EXERCISE DESCRIPTION: Render the lines below as a Markdown table with the columns Row and Line, giving each nonblank line its row number and omitting blank lines. Leave the pictures out of your table.

TASK INPUTS:
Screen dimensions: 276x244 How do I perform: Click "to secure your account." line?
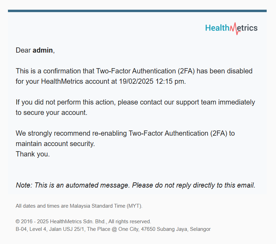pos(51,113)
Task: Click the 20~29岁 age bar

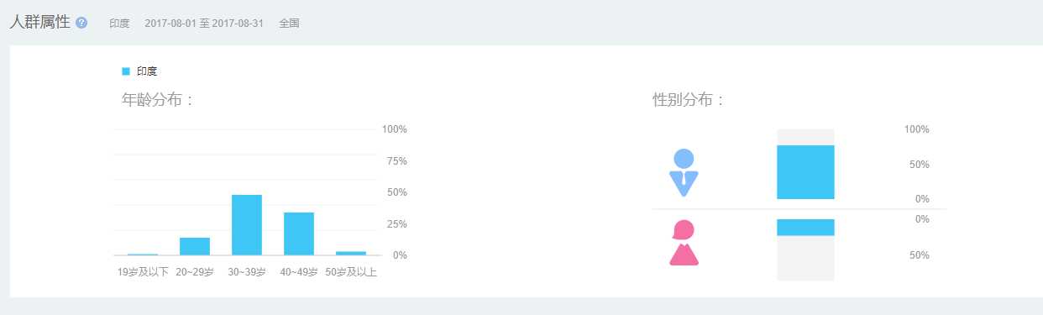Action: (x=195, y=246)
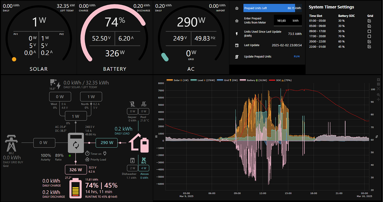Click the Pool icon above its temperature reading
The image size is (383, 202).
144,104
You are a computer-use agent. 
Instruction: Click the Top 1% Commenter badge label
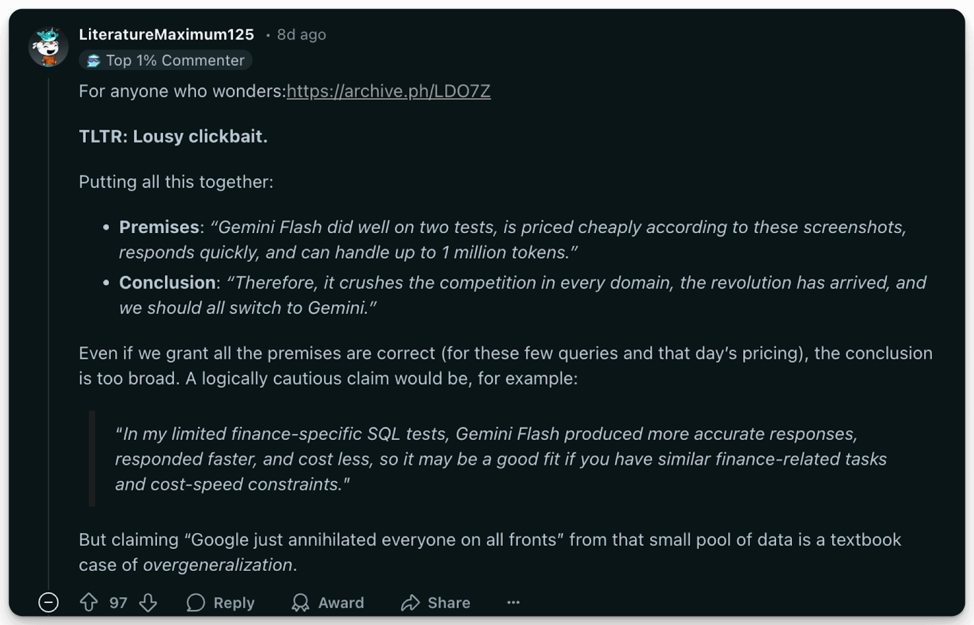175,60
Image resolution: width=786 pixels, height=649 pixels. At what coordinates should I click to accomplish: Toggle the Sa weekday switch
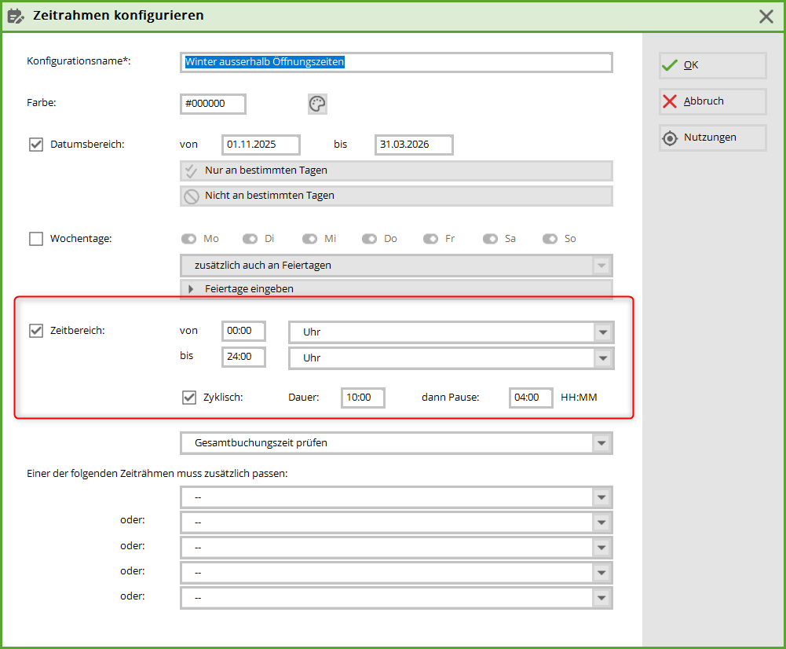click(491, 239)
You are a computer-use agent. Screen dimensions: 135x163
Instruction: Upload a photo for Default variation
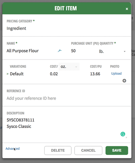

FINAL RESULT:
| Row | Line |
|---|---|
| 1 | Screen dimensions: 276x244 How do I perform: Click "to secure your account." line? |
| 2 | pos(51,113) |
| 3 | Task: Click the 20~29岁 age bar |
| 4 | Action: (x=195, y=246) |
| 5 | Click the Pool icon above its temperature reading |
| 6 | The image size is (383, 202). |
| 7 | 144,104 |
| 8 | You are a computer-use agent.  |
| 9 | Instruction: Click the Top 1% Commenter badge label |
| 10 | 175,60 |
| 11 | Image resolution: width=786 pixels, height=649 pixels. At what coordinates should I click to accomplish: Toggle the Sa weekday switch |
| 12 | click(491, 239) |
| 13 | You are a computer-use agent. Screen dimensions: 135x163 |
| 14 | Instruction: Upload a photo for Default variation |